No. Stanno investendo in campi e strumenti differenti.

Non è semplice il lavoro che è stato fatto. È difficile integrare tecnologie diverse in un unico sistema.

Gli USA stanno investendo molto denaro ma in questo campo Israele è in vantaggio.

Prima ha usato come esempio l'interpretazione di una lingua straniera. Israele ha il vantaggio di avere cittadini provenienti da ogni parte del mondo e capaci di interpretare perfettamente ogni sfumatura...

Ha ragione. Israele è un Paese di immigrati. Tuttavia, al giorno d'oggi, i linguaggi non sono più quelli originari. E questo è uno dei problemi che affrontiamo nel programma Red Alert.

Mi spiego meglio: i giovani si esprimono mischiando termini di differenti dialetti o lingue. I mussulmani possono usare termini arabi o gergali abbinati talvolta a passi del Corano. Se dobbiamo valutare la radicalizzazione dobbiamo tenere presente che il lessico non è più quello tradizionale. Uno scoglio per qualsiasi Intelligenza Artificiale.

Le parole spesso vengono troncate e lo stesso arabo ha un notevole numero di varianti.

Pensiamo poi ai social network...

Su Instagram si comunica per immagini!

Esatto. Come si possono analizzare? Possono fornire falsi positivi o falsi negativi.

Quali risultati avete raggiunto?

Non abbiamo di certo finito ma possiamo già ora dimostrare che il Sistema funziona, nonostante siano presenti aggiustamenti e perfezionamenti da compiere.

Uno delle questioni che ha complicato tutto è stata l'introduzione della GDPR (General Data Protection Regulation - Regolamento Generale sulla Protezione dei Dati, nda).

Finora il programma ha comunque dimostrato che l'idea funziona ed è applicabile.

Le piattaforme Social collaborano?

Il libero accesso alle piattaforme di informazione è talvolta un impedimento.

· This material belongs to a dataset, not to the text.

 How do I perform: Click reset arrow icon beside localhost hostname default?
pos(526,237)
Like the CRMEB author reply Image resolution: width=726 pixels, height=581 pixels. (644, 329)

Non tutte lo consentono. Paradossalmente è più facile ottenere informazioni da un social network come Facebook per un privato cittadino o per un libero professionista che per la Polizia Municipale di Roma!

Le difficoltà sono quindi diverse...

Tornando alla minaccia, la sfida di fondo è riuscire ad identificare un terrorismo che riesce ad utilizzare ogni possibilità fornita dal web.

Ci sono video e messaggi di minaccia, propaganda o reclutamento che ricalcano fedelmente quelli di informazione legati alla stampa, la pubblicità, il cinema o le stesse istituzioni! (nell'immagine un messaggio di un'organizzazione terroristica riprende in maniera identica un manifesto per il reclutamento delle forze armate tedesche).

L'Intelligenza Artificiale non potrà quindi ancora a lungo rimpiazzare quella umana?

Il lavoro di intelligence è su due livelli: la raccolta di informazioni e la valutazione ed analisi. Per la prima parte è indispensabile, vista l'enorme mole di dati, l'Intelligenza Artificiale. Per la seconda, nonostante i progressi, sarà sempre necessario l'uomo.

Nonostante questo le possibilità fornite dalle nuove tecnologie sono strabilianti. Lavoro nell'intelligence da 40 anni, gli strumenti a disposizione stanno cambiando in maniera incredibilmente veloce, quello che è possibile oggi non lo era non 10 ma nemmeno 5 anni fa, talvolta l'anno precedente.

Anche il lavoro dei terroristi però si adatta al progresso tecnologico.

È vero. Sono sempre più sofisticati e raffinati; sono le “regole del gioco”. Il compito dell'Intelligence e della Sicurezza è mantenersi sempre un passo avanti a loro. Red Alert è uno strumento per farlo.